The Forester, who had business to do in the town, stayed for three days with Tatiana Markovna, and for three days Raisky sought for the key to this new character and to his place in Vera’s heart.
They called Ivan Ivanovich the “Forester,” because he lived on his estate in the midst of the forest. He loved the forest, growing new timber on the one hand and on the other allowing it to be cut down and loaded up on the Volga for sale. The several thousand dessiatins of surrounding forest were exceedingly well managed, and nothing was lacking; there was even a steam saw. He attended to everything himself, and in his spare time hunted and fished and amused himself with his bachelor neighbours. From time to time he sought a change of scene, and then arranged with his friends to drive in a three-horse carriage, drawn by fresh horses, forty versts away to the seat of a landed proprietor, where for three days the fun was fast enough. Then they returned, put up with Tushin, or waked the sleepy town. In these festivals all class distinctions were lost.

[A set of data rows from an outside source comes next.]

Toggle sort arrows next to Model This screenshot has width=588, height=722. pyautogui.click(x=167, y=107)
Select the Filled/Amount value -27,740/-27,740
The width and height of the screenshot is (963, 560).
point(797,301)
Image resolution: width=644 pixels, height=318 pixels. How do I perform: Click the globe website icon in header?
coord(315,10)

After this dissipation he would again remain lost to the world for three months in his forest home, see after the wood cutting, and go hunting with two servants, and occasionally have to lie up with a wounded arm. The life suited him. He read works on agriculture and forestry, took counsel with his German assistant, an experienced forester, who was nevertheless not allowed to be the master. All orders must come from Tushin himself, and were carried out by the help of two foremen and a gang of hired labourers. In his spare time he liked to read French novels, the only distraction that he permitted himself. There was nothing extraordinary in a retired life like this in the wide district in which he lived.
Raisky learnt that Tushin saw Vera at the pope’s house, that he went there expressly when he heard that Vera was a visitor. Vera herself told him so. She and Natalie Ivanovna, too, visited Tushin’s property, known as “Smoke,” because far away from the hills could be seen the smoke rising from the chimneys of the house in the depth of the forest.

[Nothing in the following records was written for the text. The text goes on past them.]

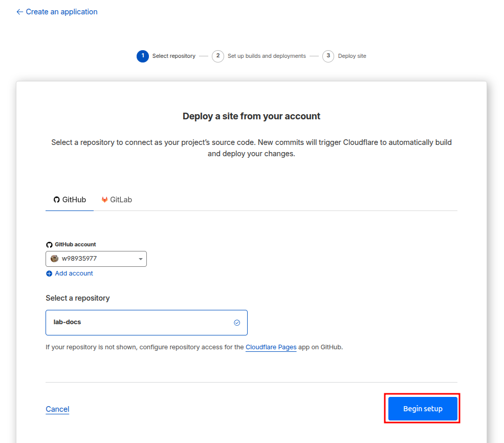Click the GitLab fox icon on its tab
The image size is (504, 443).
[x=104, y=199]
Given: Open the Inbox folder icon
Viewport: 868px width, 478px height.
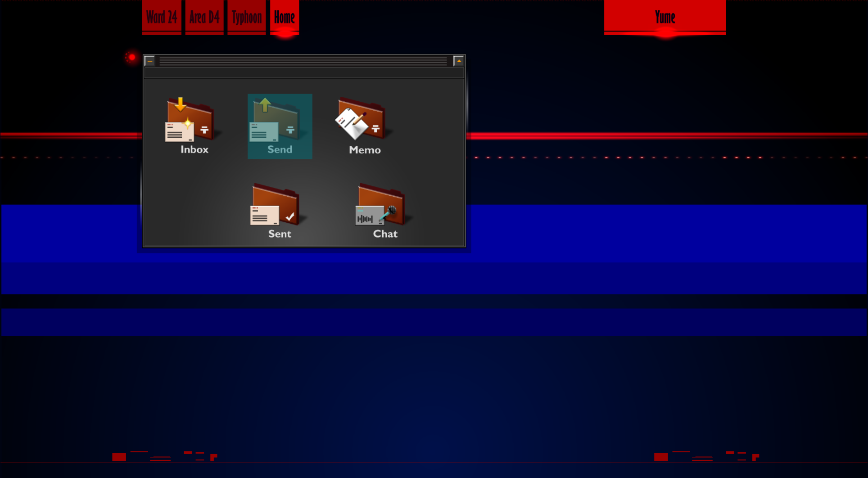Looking at the screenshot, I should tap(190, 120).
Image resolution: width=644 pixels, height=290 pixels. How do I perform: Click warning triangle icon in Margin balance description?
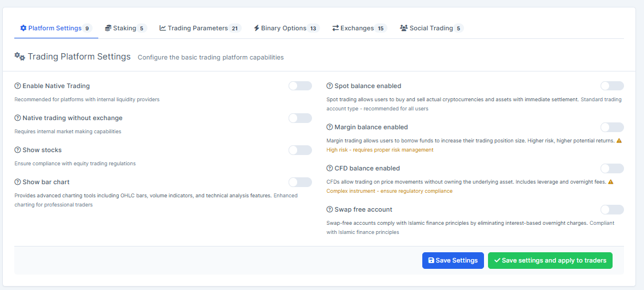click(x=619, y=141)
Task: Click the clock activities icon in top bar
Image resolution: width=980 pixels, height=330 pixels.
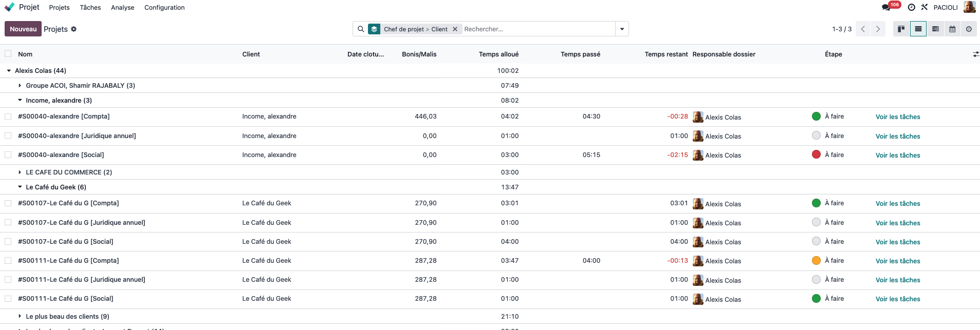Action: point(911,7)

Tushin lived with his spinster sister, Anna Ivanovna, to whom Tatiana Markovna was much attached. Tatiana Markovna was delighted when she came to town. There was no one with whom she liked more to drink coffee, no one to whom she gave her confidence in the same degree; they shared the same liking for household management, the same deep-rooted self-esteem and the same respect for family tradition.
Of Tushin himself there was little more to say than was revealed on a first occasion; his character lay bare to the daylight, with no secret, no romantic side. He possessed more than plain good sense, for his understanding did not derive from the brain alone, but from the heart and will. Men of his type, especially when they care nothing for the superfluous things of life, but keep their eyes fixed undeviatingly on the necessary, do not make themselves noticed in the crowd and rarely reach the front of the world’s stage.